A Sentimental Traitor (Harry Jones #5), by Michael Dobbs

Four stars (of five)

Dobbs finds his groove in a great mystery thriller sure to win back some fans left unimpressed with previous Harry Jones stories. A missile decimates a plane over London, killing all on board, including thirty-seven children. The UK and US governments begin questioning who could be behind this and for what reason. When an Egyptian national is fingered, he’s located and covertly captured by Russian officials. Interrogation leads to his death in custody, without revealing the entire story behind the attack. The case seems closed, but the motive remains unknown and the West demands answers. Member of Parliament and former military hero Harry Jones begins investigating at his Prime Minister’s request, but comes up empty. Soon, with an election on the horizon, false assault charges are brought against Jones and the electorate show signs of skepticism towards his behaviour. Jones also finds his personal finances are non-existent. Someone has obviously begun pulling strings to sully Jones and besmirch his reputation. However, Jones has a few tricks up his sleeve and tries to learn the truth about the crash and Russian involvement before he’s eliminated. A lone, but powerful employee of the European Union, cached away in Brussels, may hold the truth to it all, leaving Jones in a heated confrontation with Patricia Vaile in a last-ditch attempt to salvage his reputation. Dobbs returns to his stellar style in this fifth instalment of the Harry Jones series.

As though he read my reviews and ideas, Dobbs injects a great deal of politics into every aspect of this novel.
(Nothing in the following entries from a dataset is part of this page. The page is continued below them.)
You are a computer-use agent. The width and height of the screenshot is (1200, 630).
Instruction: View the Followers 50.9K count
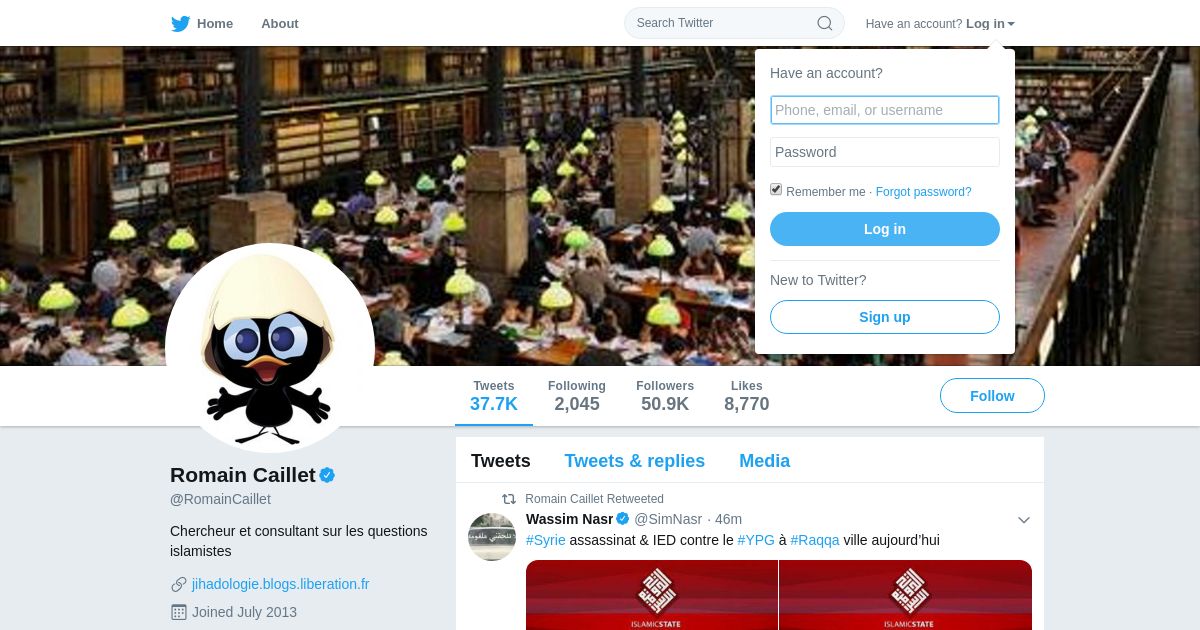(665, 396)
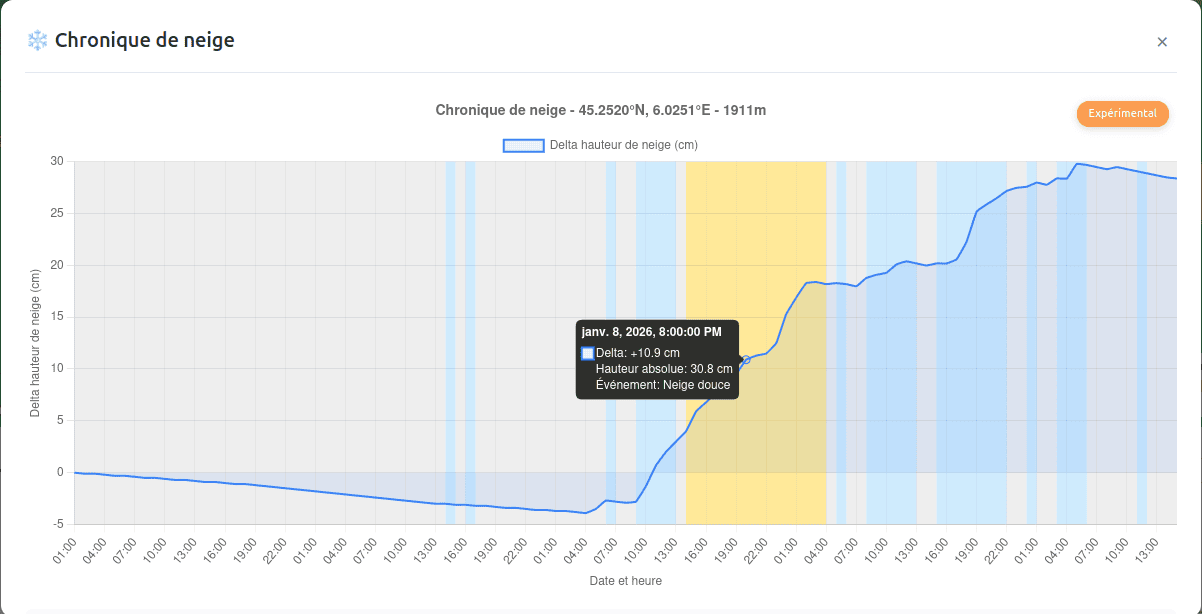Click the tooltip date header janv. 8, 2026
Image resolution: width=1202 pixels, height=614 pixels.
point(651,332)
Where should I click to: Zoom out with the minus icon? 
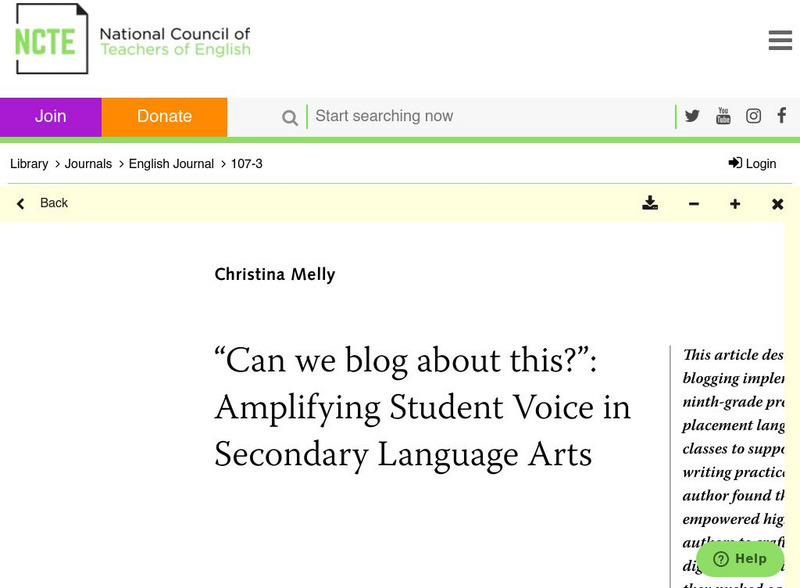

There is great parliamentary commentary, interesting UK-EU interactions, and the ever-flogged Middle East terrorist theme that fill the pages of the book, alongside Jones’ usual sleuthing and burgeoning love interest. Dobbs creates a highly personal Harry Jones, showing the depths of his vulnerable side, with just enough gumption to ensure the reader sees a ray of hope at the end of the proverbial tunnel. Well crafted to the final page, Dobbs has found himself and keeps readers wanting more Harry Jones.

Kudos, Baron Dobbs for your work. A great rejuvenation in your storytelling has me hooked anew.